When you turn on a computer these days, it is expected that the interface will, somehow, just be intuitive. We see icons that represent parts of the functions of the operating system we're using or certain programs we run. It's all pretty simple once you sit down and investigate the various areas. "Control Panel" holds an array of icons that lead us to customise the interface or devices on the machine. "Recent Documents" lists out the documents you opened recently. There's an area to tell you what printer drivers you have installed. And, in the Windows world, there's even a whole lot of help by pressing the F1 key wherever you are. But take yourself back a mere 15 years and you'd find yourself in a world of uncertainty. Heck, take yourself back 50 years and you would look at a computer the same way Homer Simpson looks at his nuclear plant control panel: with utter confusion. If you sat down at your fully-booted computer and saw the image to your right, what would be the first thing you do? Personally, I would type cd \ then dir. Then if I saw the directory of my favourite application, I would type cd lemmings then type lemmings. But that's just me.

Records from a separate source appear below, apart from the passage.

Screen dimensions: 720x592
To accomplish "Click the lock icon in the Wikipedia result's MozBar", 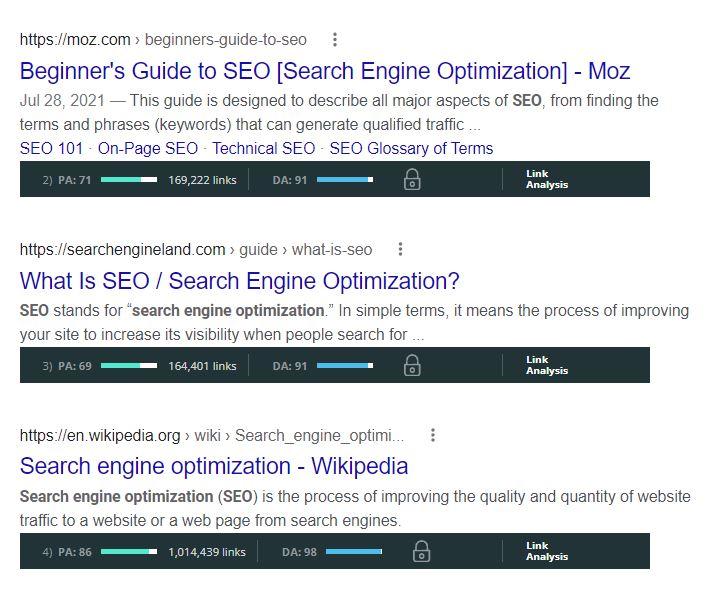I will tap(421, 551).
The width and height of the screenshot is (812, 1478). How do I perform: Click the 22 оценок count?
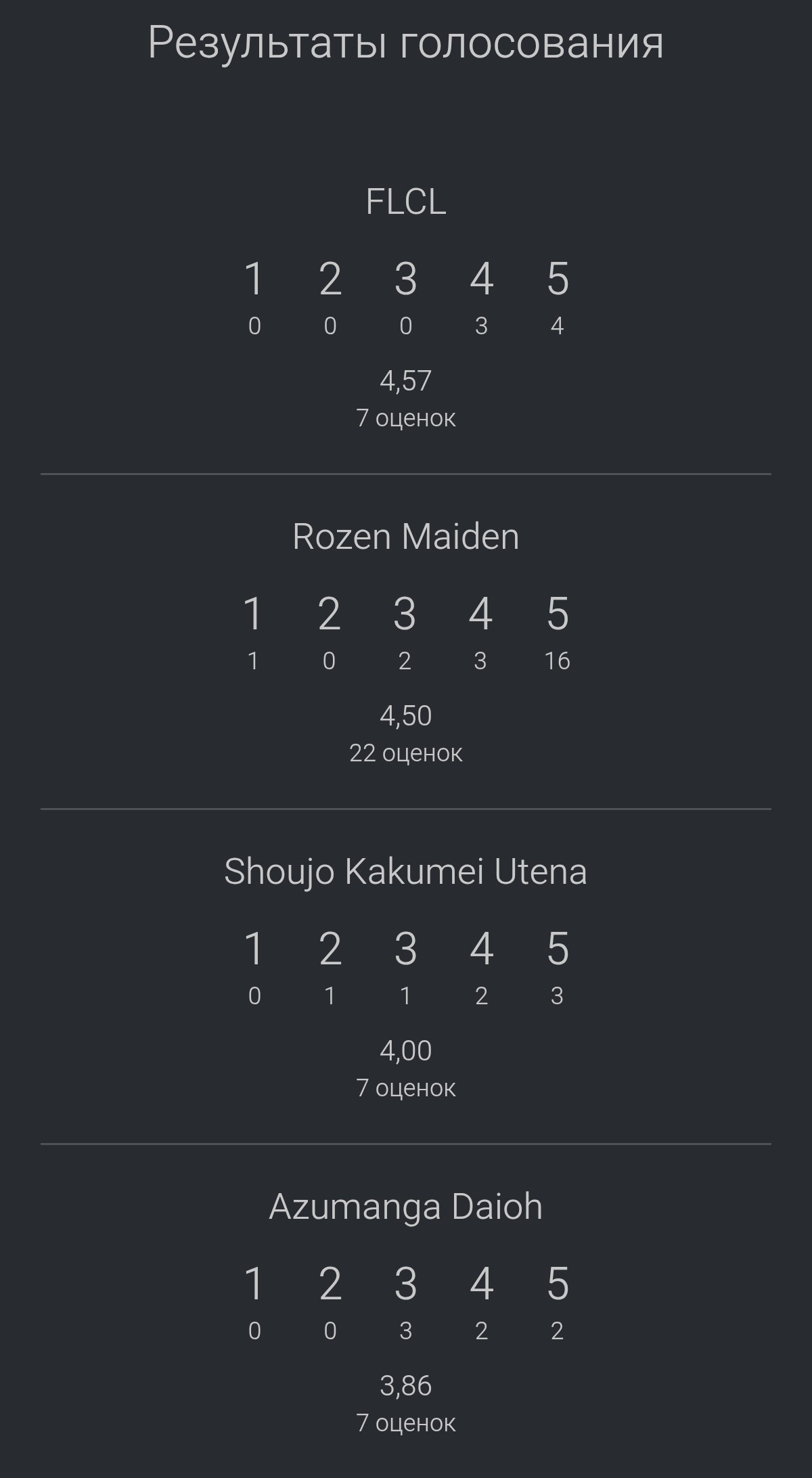[406, 753]
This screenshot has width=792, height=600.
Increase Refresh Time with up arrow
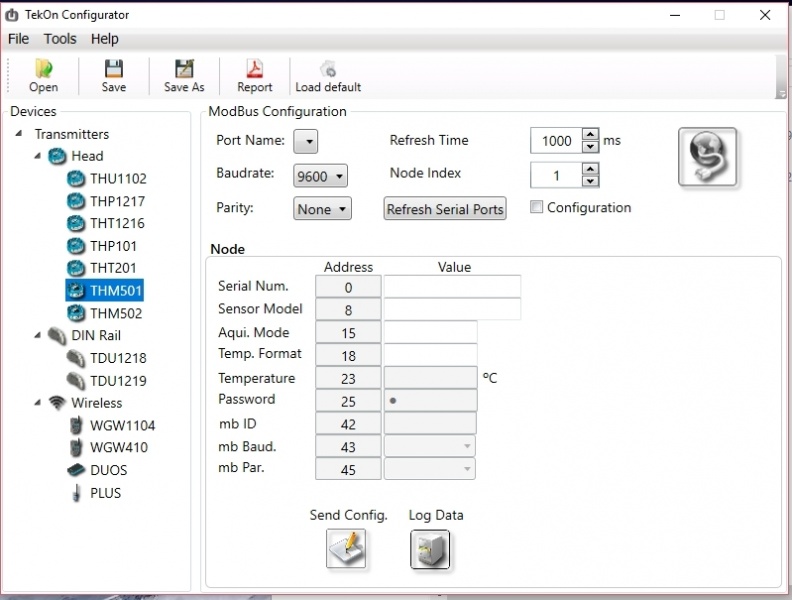[x=590, y=135]
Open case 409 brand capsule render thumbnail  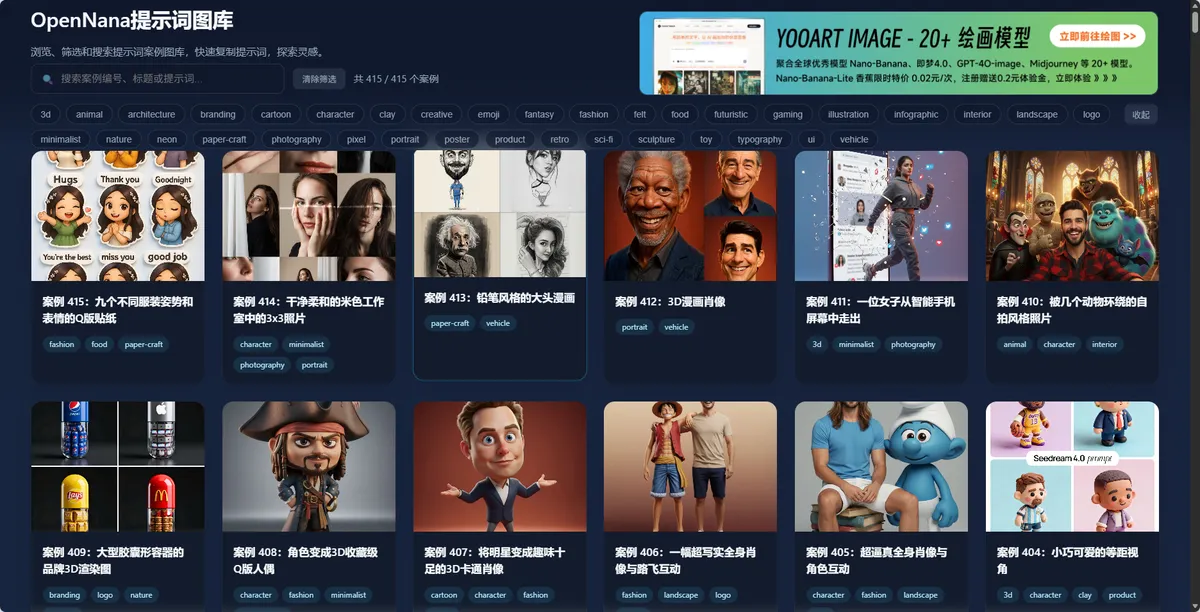118,466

Everything in the computer industry makes advances fairly quickly, with exception to the floppy drive, which is the world's #1 Most Tenacious Device. It just won't go away. Five years ago, the industry said, "The floppy drive is officially dead." As most of us know, that is far from the truth, even today. However, most of us who use, or have seen, the LCD monitors, or purchased a new computer to replace their old one, picked up a new printer -- of whatever variety -- or even bought a DVD RW drive know progress is inevitable. In fact, it has become expected.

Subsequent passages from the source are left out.